### [TASK PROMPT]
Reproduce the passage of the report on Dentsu Group's 2020 results below, starting at "Part of the" and ending at "recognized in Japan.".

### [STUDY TEXT]

◆ ◆ ◆

Dentsu Group said late Monday that it recorded a COVID-19-related $1.37 billion impairment charge for full-year 2020 leading to an operating loss for the year of $1.3 billion.
Part of the impairment charge was attributed to a recalculation of the value of the company’s international operations “with a conservative view.” An impairment loss was also recognized in Japan.
Revenues for the year fell 10.4% to an estimated $8.9 billion with an organic revenue slide of 11.1%. That includes an 8.4% dip for the company’s Japan operations and a 13% drop at Dentsu International. The declines were expected given the impact of the pandemic.
The organic decline at the group’s Americas region was11.3%, while EMEA slid 12.4% and APAC 18%.
The company said it expects to return to organic growth on a full-year basis in 2021 although the first quarter will show a decline.
The firm also announced a restructuring of its Japan operations into four main areas: AX (advertising experience), BX (business transformation), CX (customer experience transformation) and DX (digital transformation). The restructuring will be completed by year’s end.
The total cost of the Japan restructuring is estimated at $473 million, with most of that amount split (for accounting purposes) between 2020 and 2021 and a small portion allocated to future years. Much of the cost is tied to current and future early retirement programs and what the firm called “working environment” expenses.

◆ ◆ ◆

### [PROVIDED DATA]
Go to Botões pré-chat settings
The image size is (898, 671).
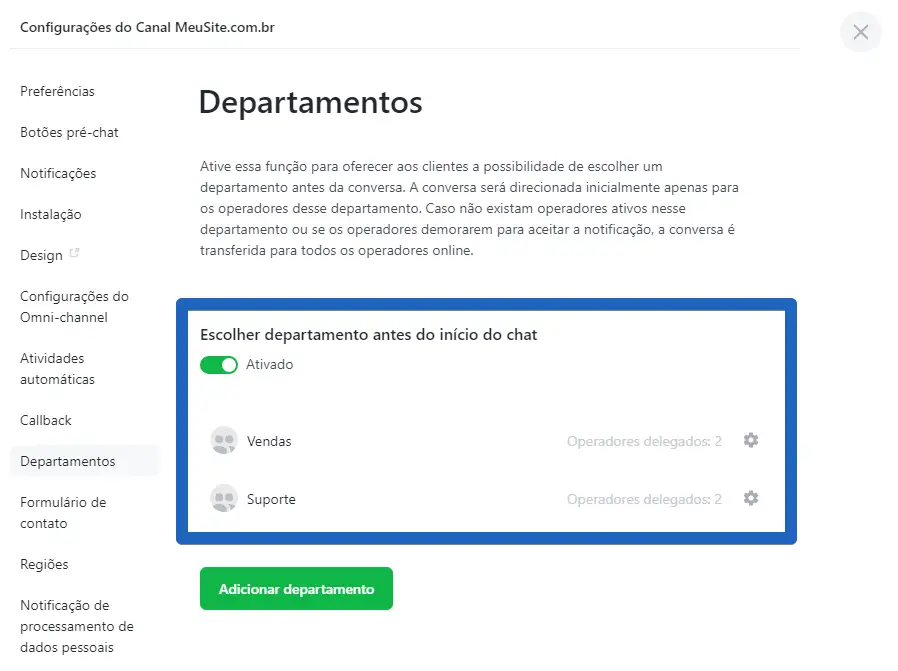click(x=69, y=132)
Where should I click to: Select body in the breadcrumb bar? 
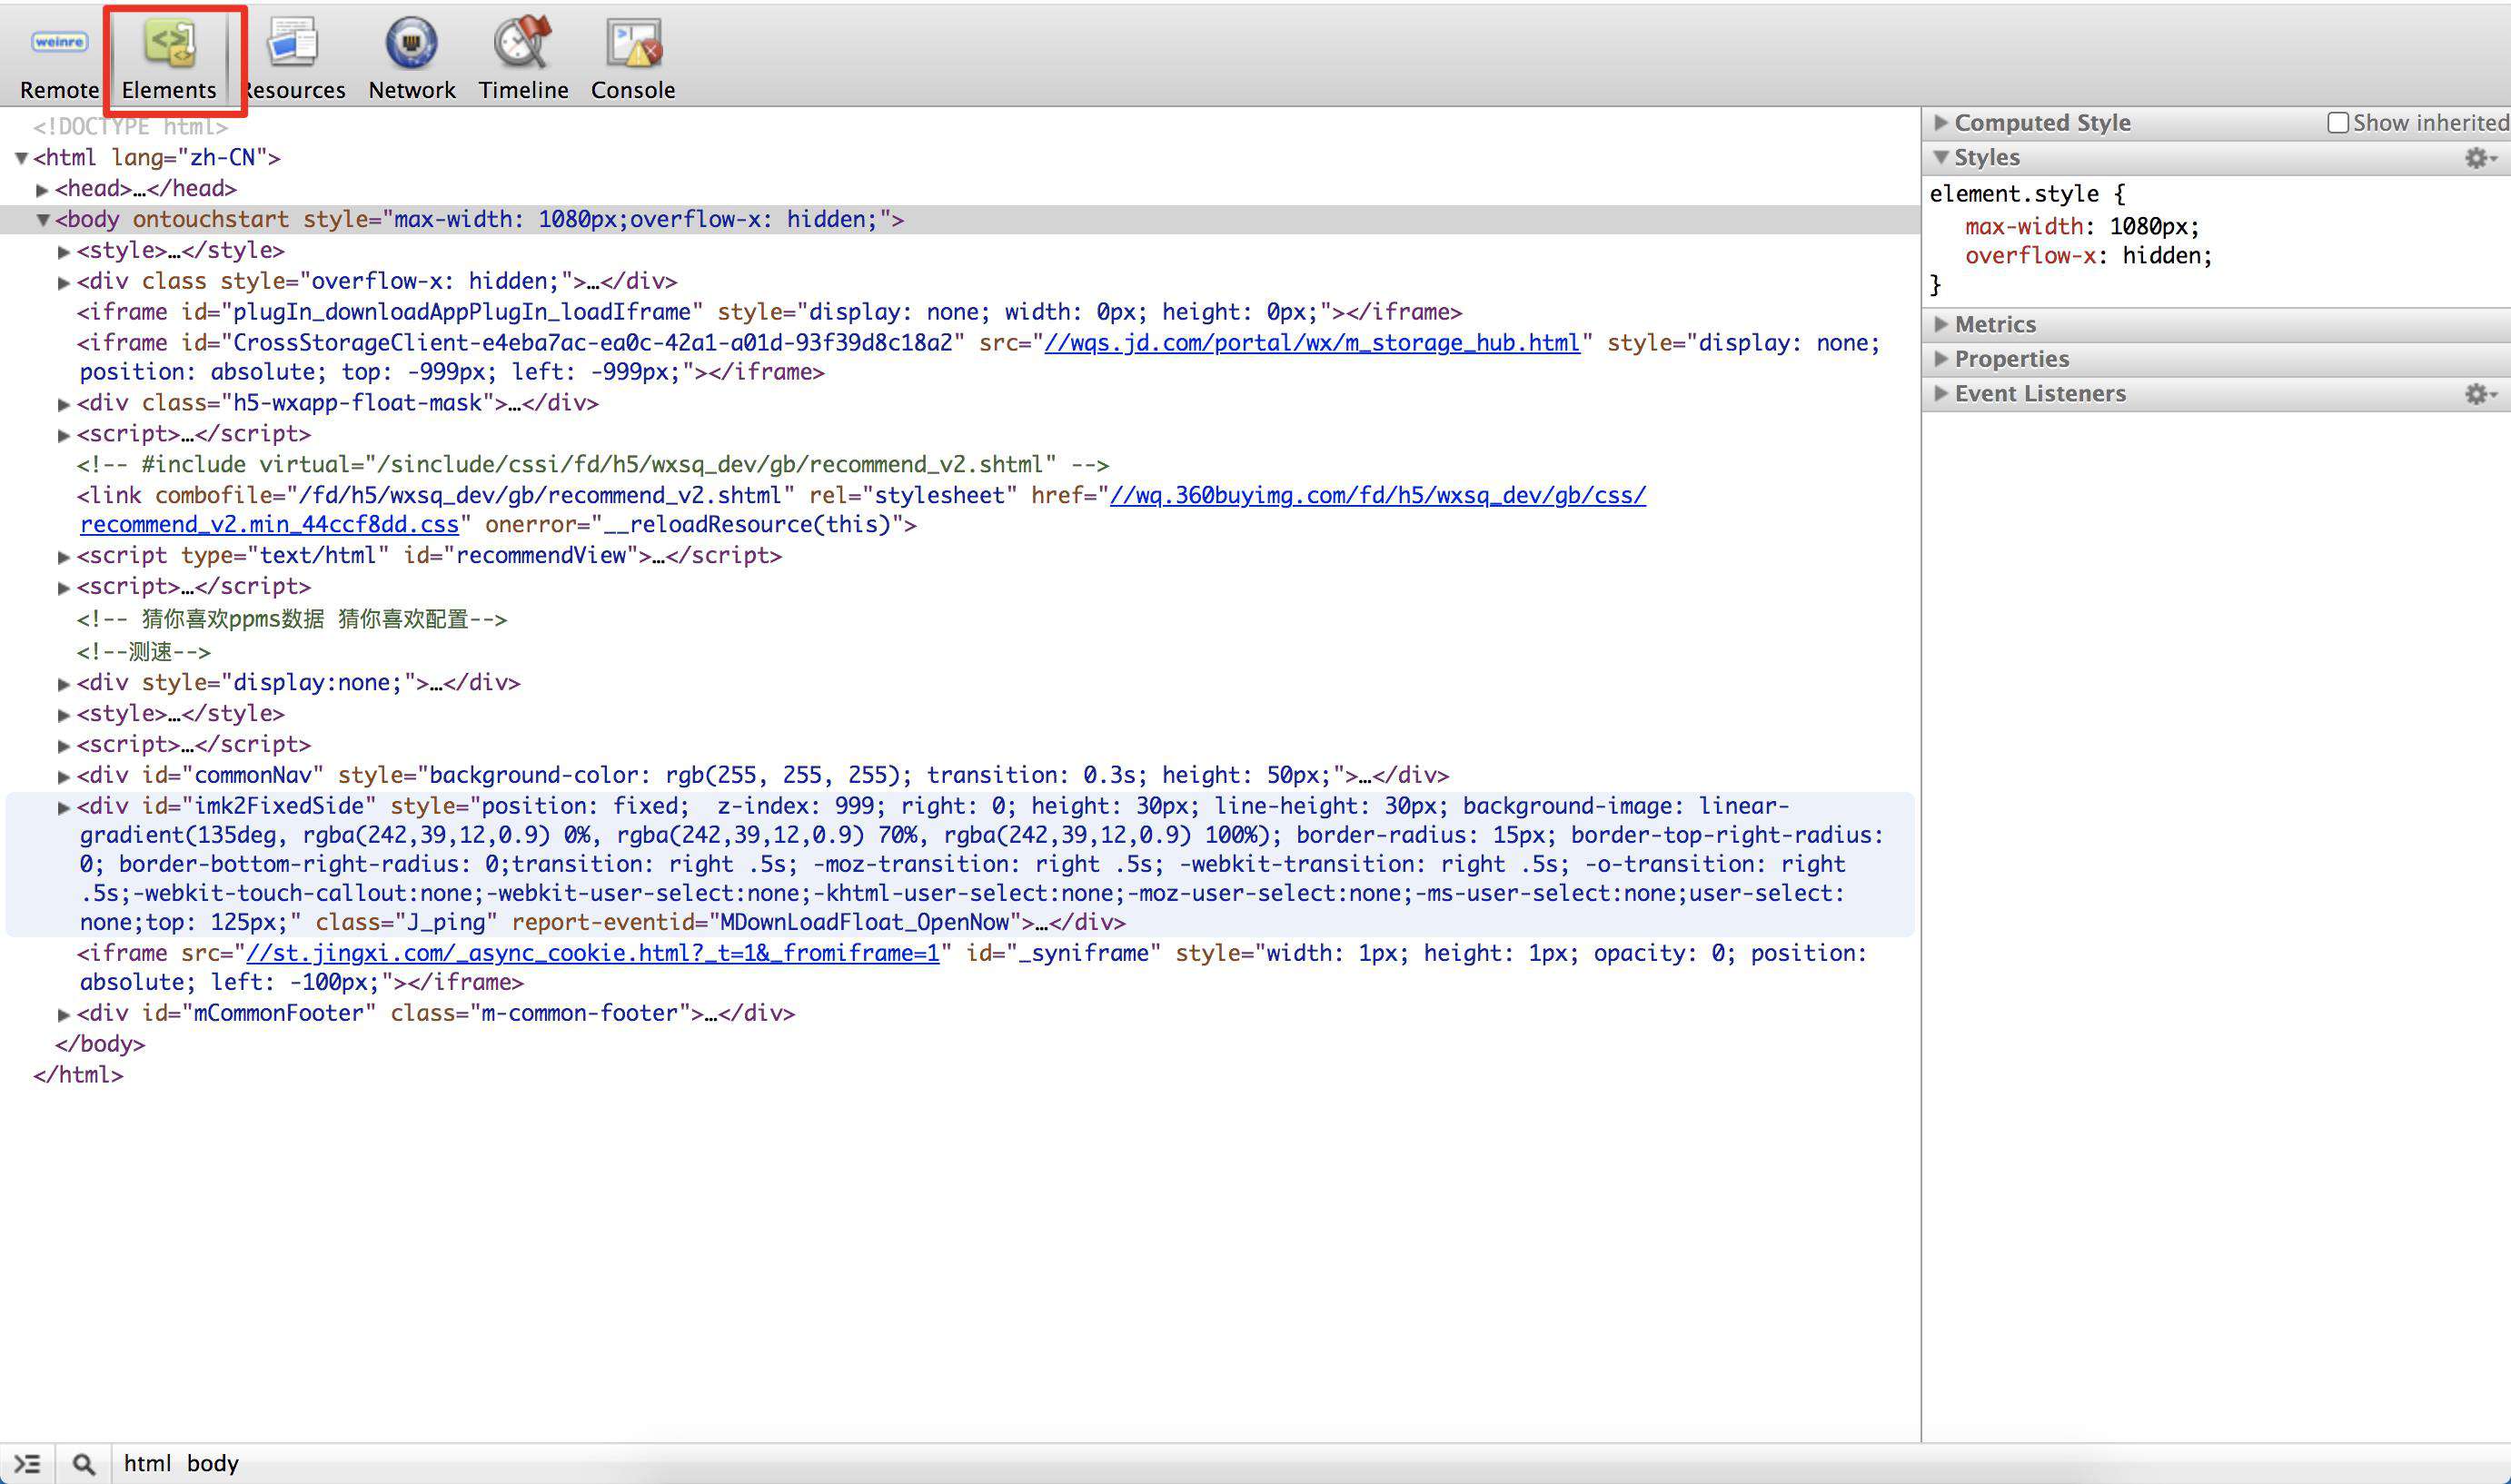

◆ ◆ ◆

### [WRITTEN REPLY]
Part of the impairment charge was attributed to a recalculation of the value of the company’s international operations “with a conservative view.” An impairment loss was also recognized in Japan.